DOLORES, Colo. (KKTV) - Most of Colorado's natural tourist attractions have been around for millennia.
Photo courtesy: San Miguel Sheriff's Office. A boulder the size of a house was part of a rockslide that destroyed a Colorado highway.
But this one is brand new.
The infamous house-sized boulder that tumbled down a hillside and next to a highway during the Memorial Day weekend will now become a brand new landmark, Gov. Jared Polis announced Tuesday via Twitter.
"Everybody meet Memorial Rock.
We will not be destroying this 8.5-million-pound boulder -- which is the size of a house. Instead, we’re going to make a new state landmark and save taxpayers money."
The boulder was part of a huge rockslide that destroyed a stretch of of Highway 145 in southwestern Colorado May 24, leaving crews with a daunting cleanup job.
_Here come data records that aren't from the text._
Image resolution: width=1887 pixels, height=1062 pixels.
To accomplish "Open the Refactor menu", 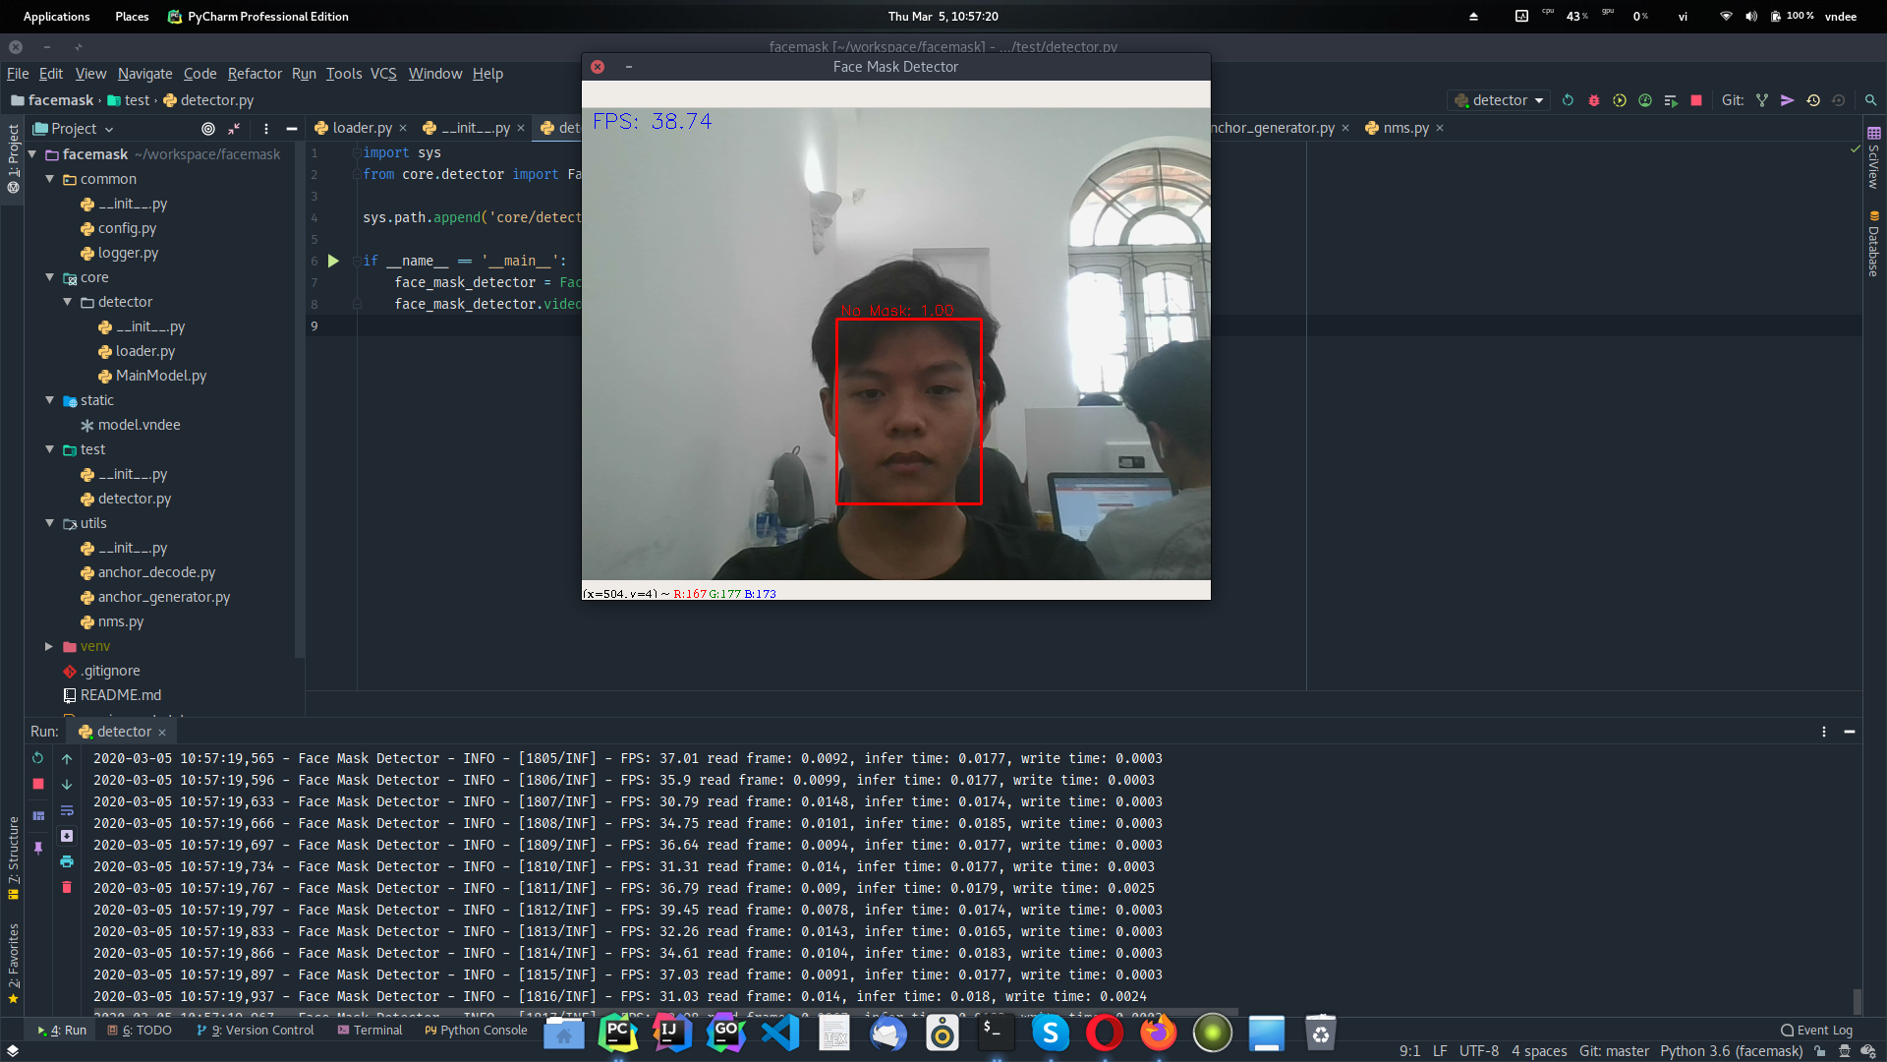I will point(255,74).
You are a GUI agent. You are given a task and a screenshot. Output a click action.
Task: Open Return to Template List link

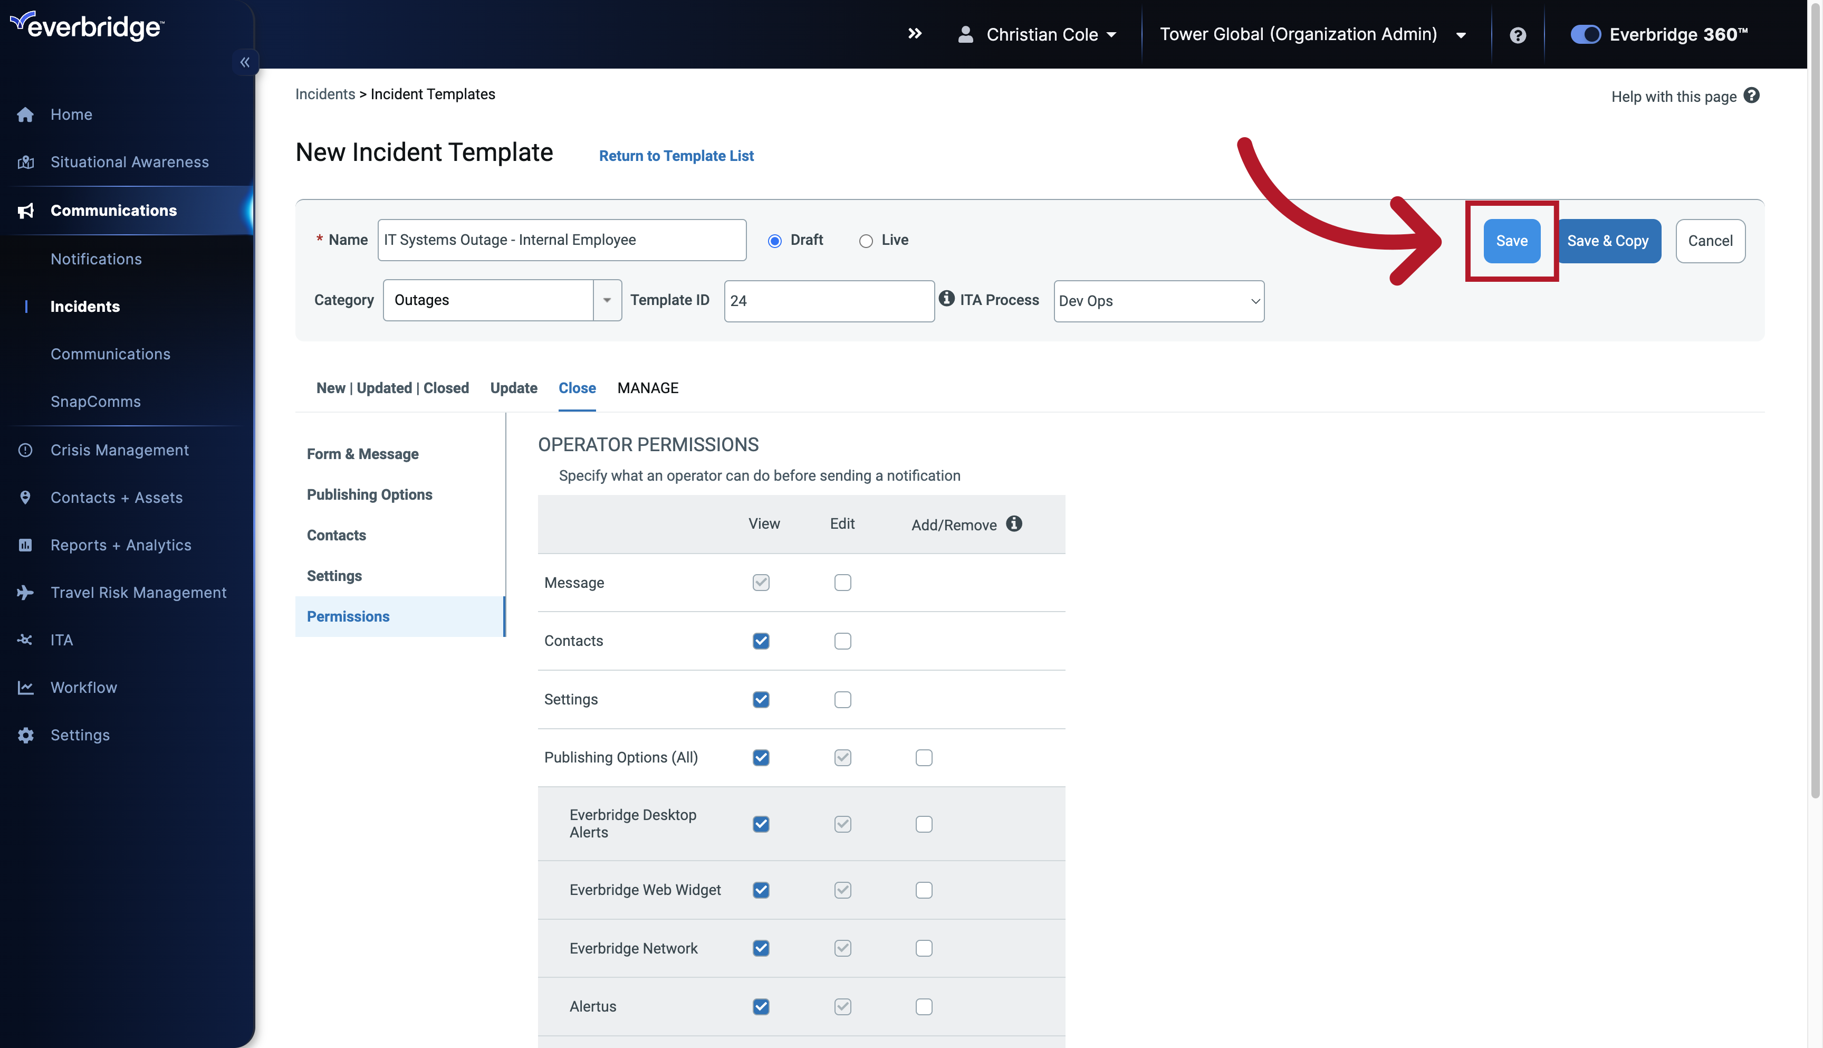[x=676, y=155]
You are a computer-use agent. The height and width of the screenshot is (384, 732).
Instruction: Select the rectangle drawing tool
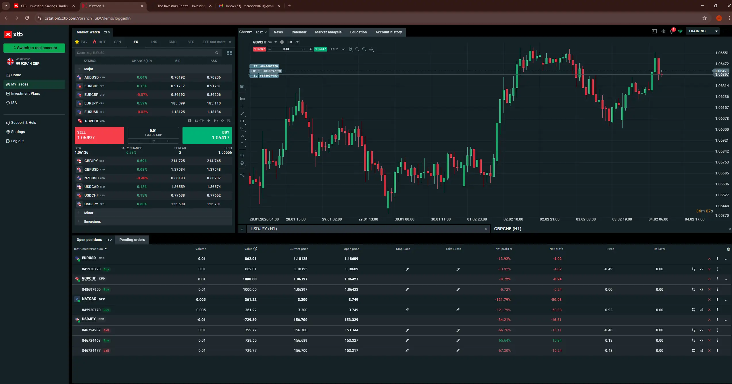click(242, 121)
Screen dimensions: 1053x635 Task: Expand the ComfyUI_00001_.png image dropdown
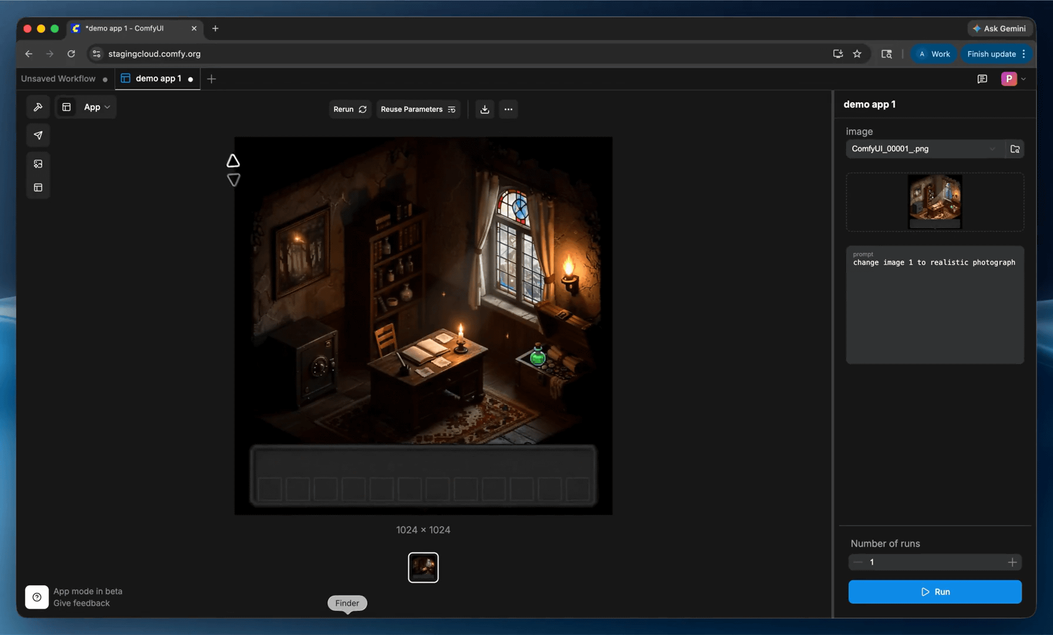992,149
Not one, but two building-sized boulders came down in the slide, weighing a combined 11 million pounds.
"It’s truly mind-boggling that something that big came down," said Mike McVaugh, CDOT Regional Transportation director for southwest Colorado.
Cleanup crews were dispatched immediately after the slide.
"They sent a plow truck out, they sent a supervisor out. They showed up on site and they were like, ‘That’s not going to work. We’ve got some really big rocks here. [The boulders] came off a cliff band about 850 feet above the highway," McVaugh told 11 News sister station CBS Denver.
CDOT further described the cleanup operation in a tweet May 25:
"A geo-technical crew conducted a ground and aerial investigation of the steep terrain earlier today and determined rock scaling is needed. A team has been airlifted to the “brow” of the ridgeline to clean and clear loose rock that has been found on the face of the ridge. Loose and unstable rock will also need to be cleared from the slope of the mountain. (Scaling is the removal of unstable and loose rock to prevent unpredictable rock fall.) Once the mitigation and scaling work is completed, a crew can then begin the process of drilling and blasting the two massive boulders."
The smaller of the two boulders at measly 2.5 million pounds was demolished a few days later.
"CDOT officials are extremely pleased with the outcome. Trucks immediately started hauling the fragments away," the department said after the detonation.